Aparece Alberto por la puerta, sonriendo con un gesto extraño. Creo que intenté convencerle de que no me lo habían hecho. Él insiste en que sí. Me dejo que me vista. Apenas recuerdo cómo me vestí, cómo entre los dos me vestí. A partir de ahí los recuerdos son intermitentes, como los lapsus de una borrachera.

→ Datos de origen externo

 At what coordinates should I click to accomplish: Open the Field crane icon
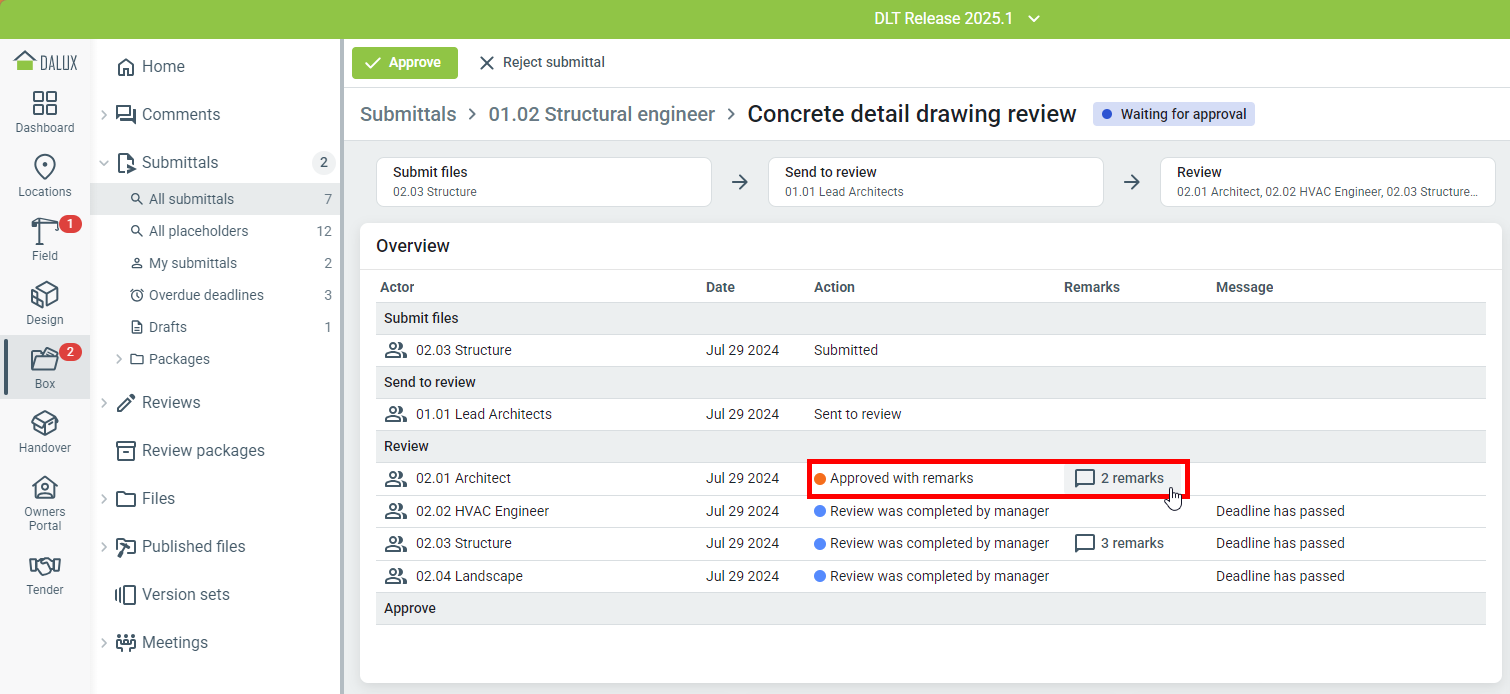45,232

La anestesia hace efecto en un segundo, no viene poco a poco. Tampoco se va poco a poco. Viene y se va rápidamente y, con ella, atrapa el tiempo como un agujero negro. No deja nada para sustituir ese tiempo. Cuando dormimos, sabemos que el tiempo transcurre. Es más, antes de mirar el reloj por la mañana tengo consciencia de aproximadamente cuánto tiempo he pasado dormida. La anestesia no es así, no imprime segundos en blanco sino que destruye el tiempo y empalma el segundo anterior con el segundo siguiente. El desconcierto es brutal. ¿Dónde va a parar ese tiempo? ¿He envejecido durante esos 30 minutos o el tiempo ha sido detenido en mí?

Y, ahora, me pregunto si estar en coma se parecerá más al sueño o a la anestesia.